Privacy Policy

1. Overview

This Privacy Policy explains how Zero To Build LLC collects, uses, stores, and shares information when you use Should I Ship.

Should I Ship is built to scan code repositories and produce engineering reports. That means the product may process repository metadata, selected code contents, dependency files, scan findings, code snippets, commit metadata, and related technical information.

2. Information We Collect

Account information: name, email address, profile image, GitHub identity, plan, account timestamps, and authentication records.

Repository information: repository name, URL, default branch, connection status, scan history, commit SHA, commit message, change summary, and metadata needed to run and display scans.

Scan information: scores, findings, severity, category, rule IDs, file paths, line numbers, selected code snippets, fix suggestions, dependency findings, scanner coverage, scanner capabilities, and usage counts.

Billing information: plan, Stripe customer and subscription identifiers, subscription status, and payment events handled through our payment provider. We do not store full card numbers.

Operational information: logs, IP-derived request metadata, rate-limit counters, error reports, security events, and service diagnostics.

3. How Scans Work

When you start a scan, we request repository data from GitHub using the access you authorized. We inspect the repository tree, select eligible files, fetch selected contents, and run automated checks.

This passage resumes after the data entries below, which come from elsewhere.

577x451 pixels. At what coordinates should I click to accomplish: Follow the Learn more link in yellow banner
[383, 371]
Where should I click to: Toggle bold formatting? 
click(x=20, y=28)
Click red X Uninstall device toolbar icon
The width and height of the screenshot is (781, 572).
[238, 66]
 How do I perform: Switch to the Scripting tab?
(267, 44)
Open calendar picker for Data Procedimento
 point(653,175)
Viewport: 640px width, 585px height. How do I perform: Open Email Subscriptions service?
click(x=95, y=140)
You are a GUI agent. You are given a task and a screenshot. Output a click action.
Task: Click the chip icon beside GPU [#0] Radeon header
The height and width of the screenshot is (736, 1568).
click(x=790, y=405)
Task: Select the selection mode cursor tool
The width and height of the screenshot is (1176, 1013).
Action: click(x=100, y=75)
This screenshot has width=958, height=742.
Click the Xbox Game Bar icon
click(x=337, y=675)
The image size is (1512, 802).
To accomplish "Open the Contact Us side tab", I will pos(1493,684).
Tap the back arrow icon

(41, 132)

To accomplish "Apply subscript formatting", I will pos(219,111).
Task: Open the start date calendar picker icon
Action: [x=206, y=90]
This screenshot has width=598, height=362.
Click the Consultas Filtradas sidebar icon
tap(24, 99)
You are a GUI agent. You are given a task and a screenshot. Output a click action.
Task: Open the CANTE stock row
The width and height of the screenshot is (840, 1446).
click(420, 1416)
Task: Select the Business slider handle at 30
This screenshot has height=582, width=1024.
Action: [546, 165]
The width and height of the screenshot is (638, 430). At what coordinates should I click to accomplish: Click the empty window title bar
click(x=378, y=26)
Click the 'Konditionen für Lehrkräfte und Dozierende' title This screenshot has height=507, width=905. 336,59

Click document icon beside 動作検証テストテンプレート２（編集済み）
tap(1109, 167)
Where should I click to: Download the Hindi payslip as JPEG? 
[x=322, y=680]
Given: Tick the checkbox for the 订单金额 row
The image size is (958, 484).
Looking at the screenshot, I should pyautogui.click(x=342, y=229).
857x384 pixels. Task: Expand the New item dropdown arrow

Checks may include custom security heuristics, dependency vulnerability checks, OSV data, Semgrep rules, cost-risk heuristics, architecture heuristics, launch-readiness heuristics, and AI-assisted summaries or suggestions when enabled.

We do not aim to store a full permanent copy of your repository. We may temporarily process selected file contents to run scans, and we may store findings, file paths, code snippets, summaries, metadata, and fix suggestions needed to show your report and compare scans over time.

4. How We Use Information

We use information to authenticate you, connect repositories, run scans, show reports, compare scan results, enforce plan limits, process billing, provide support, secure the service, debug failures, improve scanner quality, and operate the product.

We may use aggregated or de-identified information to understand product performance, scanner coverage, reliability, and feature usage.

5. AI Processing

When AI features are enabled, relevant finding text, metadata, code snippets, summaries, and repository context may be sent to an AI provider to generate plain-English summaries, fix suggestions, or change summaries.

Inline plain-English rewriting is optional and may be disabled to control cost and data exposure. You should not connect repositories containing information you are not permitted to process through the product.

6. Service Providers

We use service providers to operate Should I Ship, including hosting, database, queueing, authentication, code-host integration, payment processing, security scanning, logging, and AI infrastructure.

Examples may include GitHub, Stripe, Neon, Upstash, Railway, Vercel or similar hosting providers, Anthropic or other AI providers, and security data providers such as OSV.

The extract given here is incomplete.